[Records excerpted from a collection]
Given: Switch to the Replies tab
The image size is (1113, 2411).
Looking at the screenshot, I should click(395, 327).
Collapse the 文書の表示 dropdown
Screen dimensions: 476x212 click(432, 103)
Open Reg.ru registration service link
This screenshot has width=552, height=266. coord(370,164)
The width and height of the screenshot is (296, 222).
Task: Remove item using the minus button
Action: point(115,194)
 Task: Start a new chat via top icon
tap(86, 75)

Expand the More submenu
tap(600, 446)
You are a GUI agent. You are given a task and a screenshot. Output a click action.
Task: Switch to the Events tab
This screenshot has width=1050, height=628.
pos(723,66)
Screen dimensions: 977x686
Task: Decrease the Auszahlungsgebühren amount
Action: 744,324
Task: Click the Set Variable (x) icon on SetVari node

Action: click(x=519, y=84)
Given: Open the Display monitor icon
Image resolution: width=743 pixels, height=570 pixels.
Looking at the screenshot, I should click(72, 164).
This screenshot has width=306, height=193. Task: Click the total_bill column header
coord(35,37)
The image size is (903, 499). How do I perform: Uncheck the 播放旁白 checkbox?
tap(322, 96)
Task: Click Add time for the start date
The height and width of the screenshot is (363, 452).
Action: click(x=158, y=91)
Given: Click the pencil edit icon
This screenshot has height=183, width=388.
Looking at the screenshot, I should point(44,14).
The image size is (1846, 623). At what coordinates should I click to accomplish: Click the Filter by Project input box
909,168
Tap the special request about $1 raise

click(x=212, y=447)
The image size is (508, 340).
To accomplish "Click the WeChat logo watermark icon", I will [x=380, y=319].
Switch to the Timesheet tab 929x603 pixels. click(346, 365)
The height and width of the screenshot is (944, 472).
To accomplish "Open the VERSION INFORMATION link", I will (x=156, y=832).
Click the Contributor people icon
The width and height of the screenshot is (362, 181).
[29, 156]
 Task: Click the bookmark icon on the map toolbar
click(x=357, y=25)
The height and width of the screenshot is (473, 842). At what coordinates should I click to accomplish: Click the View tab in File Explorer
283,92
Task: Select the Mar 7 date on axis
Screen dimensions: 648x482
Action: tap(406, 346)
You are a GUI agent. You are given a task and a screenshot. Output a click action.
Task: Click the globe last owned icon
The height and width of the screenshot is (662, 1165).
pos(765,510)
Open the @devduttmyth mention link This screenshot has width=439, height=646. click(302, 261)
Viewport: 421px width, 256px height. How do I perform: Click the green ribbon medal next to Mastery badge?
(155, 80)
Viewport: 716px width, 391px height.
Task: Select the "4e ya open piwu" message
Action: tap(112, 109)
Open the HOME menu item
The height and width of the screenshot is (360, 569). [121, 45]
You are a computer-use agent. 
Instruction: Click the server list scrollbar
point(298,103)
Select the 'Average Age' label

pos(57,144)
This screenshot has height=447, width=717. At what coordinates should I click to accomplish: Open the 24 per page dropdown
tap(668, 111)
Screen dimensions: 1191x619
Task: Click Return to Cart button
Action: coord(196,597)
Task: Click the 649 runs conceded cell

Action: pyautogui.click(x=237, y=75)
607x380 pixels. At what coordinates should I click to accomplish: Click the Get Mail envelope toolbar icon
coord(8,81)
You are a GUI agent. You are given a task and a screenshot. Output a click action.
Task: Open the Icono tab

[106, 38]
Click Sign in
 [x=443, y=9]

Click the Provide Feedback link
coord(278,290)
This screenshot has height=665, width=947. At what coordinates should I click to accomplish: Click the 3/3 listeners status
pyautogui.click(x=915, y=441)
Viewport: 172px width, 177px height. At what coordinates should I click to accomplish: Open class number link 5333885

TASK OBJECTIVE :: Line count for the string "date": tally the lines of the records above that contain it and give only the result.

RESULT BELOW :: 2